A leader can inspire courage, sacrifice, collaboration, and resilience by appealing to the mission of the institution or the democracy or in contrast, a leader can use power to manipulate people, anger them, arouse them, embolden them, and convince them that the best way to rescue the foundation of the state is to destroy the foundation of the state. Any leader can succeed in creating hatred, intolerance, violence, and chaos. History is replete with portraits of leaders who play to the very worst aspects of humanity.
Great leaders, in contrast, seek peace, reconciliation, mercy, understanding. They expand civil rights, equality, dignity, compassion, and love. They see their work as serving a powerful national and public good. They understand how to support and recognize and honor powerful and transformational social reform—the expansion and cultivation of human rights. They understand the vital importance of condemning, opposing, and eliminating the scourge of domestic terrorism and racism.
The events of today are particularly appalling in the context of what we all witnessed last summer in Washington—when peaceful protesters, responding to the murder of George Floyd, calling for reform, justice, and equality in America, were condemned, tear-gassed, dispersed for a presidential photo in front of an Episcopal Church in Washington.
One of the greatest ironies of this national conversation about a rigged or fraudulent election that the President has talked about both in 2016 and in 2020 is this:
The voting fraud perpetrated on the democracy did not originate in the States, or in voting machines, or in the post office, or in the media, or in the courts, or with a flawed review of the Attorney General’s office, or the ultimate permission or acquiescence of the Vice President’s office. All those groups acted lawfully, in the spirit of service to the democracy.

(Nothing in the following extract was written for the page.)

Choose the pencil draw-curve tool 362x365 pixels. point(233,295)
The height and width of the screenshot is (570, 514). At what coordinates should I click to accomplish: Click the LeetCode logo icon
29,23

The voting fraud scheme originated in the office and the character of a leader who refused to accept the democratic verdict of the American people, a leader who threatened and expected others to sacrifice their integrity in service to his will.
Tonight, refusing to be intimidated by the mob, Congress returned to their historic chambers to resume counting the electoral votes. The tone, tenor, and culture of the discussions that ensued took on a new measure of dignity, thoughtfulness, and integrity.
We saw today what happens when leadership seeks power, authority, and violence over law, truth, and honor.
May we never forget the lessons of this day.